Господину известно, где Элла. Однажды он держал ее в руках обливающуюся потом, в ознобе. Это было летом, шторы были подняты, большие капли дождя падали на сад, со стороны озера доносились крики птиц и вместе с каплями дождя и ароматом пальм наполняли комнату. А еще пахло землей, напоенной водой, олеандрами, гравием с теннисных кортов. А в комнате были пот, обескровленные губы Эллы, запах простынь пансиона Рамбер.
– Вы недавно совершили путешествие? В Милан? Стамбул? Не забывайте посылать нам почтовые карточки с видами для наших альбомов. Если они не поместятся в альбом, мы прикнопим их в кухне или в комнате с коричневыми обоями над ореховым столиком напротив постели – там разложены сувениры отовсюду: и медная ваза, и стеклянный шар из Венеции, и два миниатюрных Миланских собора – из алюминия и латуни, – это наши мечты о путешествиях, которых нам не совершить.
– Господин уверен, что никогда не путешествовал? И не будет путешествовать?

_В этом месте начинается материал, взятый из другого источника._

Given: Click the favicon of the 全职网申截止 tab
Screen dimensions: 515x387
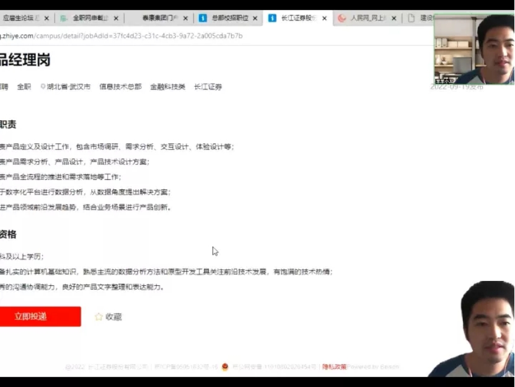Looking at the screenshot, I should point(64,19).
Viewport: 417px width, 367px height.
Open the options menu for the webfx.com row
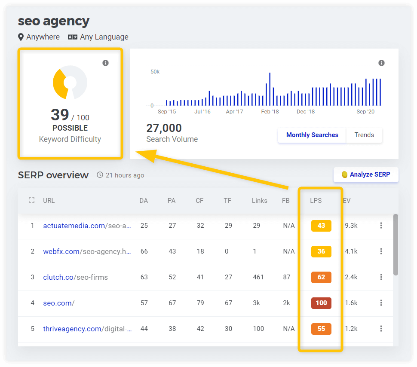coord(381,251)
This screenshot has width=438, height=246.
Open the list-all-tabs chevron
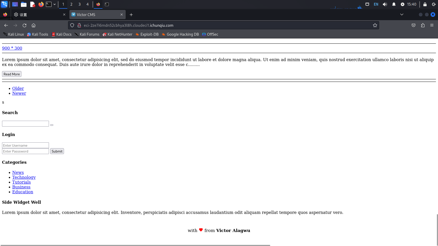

Господин никогда ни в чем не уверен. Но в этом он уверен, как и в том, что молодая женщина по имени Элла существовала лишь в его чувствах, исполненных печали от того, что он живет в этом мире, как уверен в том, что никогда не знал иных индейцев, кроме тех фигурок из папье-маше, что были у него в детстве, что карликов больше не метают ни на одной арене ни одной из ярмарок и что того типа с кладбища выпустят из-под стражи за неимением доказательств его вины. Повторное расследование также ничего не даст. Да и убийств на старом кладбище не было, как не было поздних оргий, ничего вообще не было, разве что кто-то бродил под конец дня по кладбищу мимо заброшенных могил – как считают местные жители, могил англичан, чтобы не путать их со своими усопшими, которых хоронят ниже. Остановившись, Господин вглядывается в озеро при вечернем освещении. Солнце быстро умирает в этот час суток, видно, как в узких заливах скрещиваются тени, и если перегнуться через парапет – упадешь на паркинг, заменивший довоенную набережную. Давно уже нет Восточного экспресса, нет даже станции, нет английского кладбища с его мертвецами: мистером Уилером, мистером Джонсоном, мистером Харрисом. Если же вспомнится вам Хемингуэй и его путешествие в Швейцарию – то началось все в вокзальном буфете в Террите с его покрытыми лаком деревянными столиками, корзиночками с солеными кренделями с тмином, стульями из резного дерева, носильщиками, потягивающими белое винцо…
С тех пор все это исчезло, и теперь там паркинг и редакция, выпускающая газету о диетическом питании.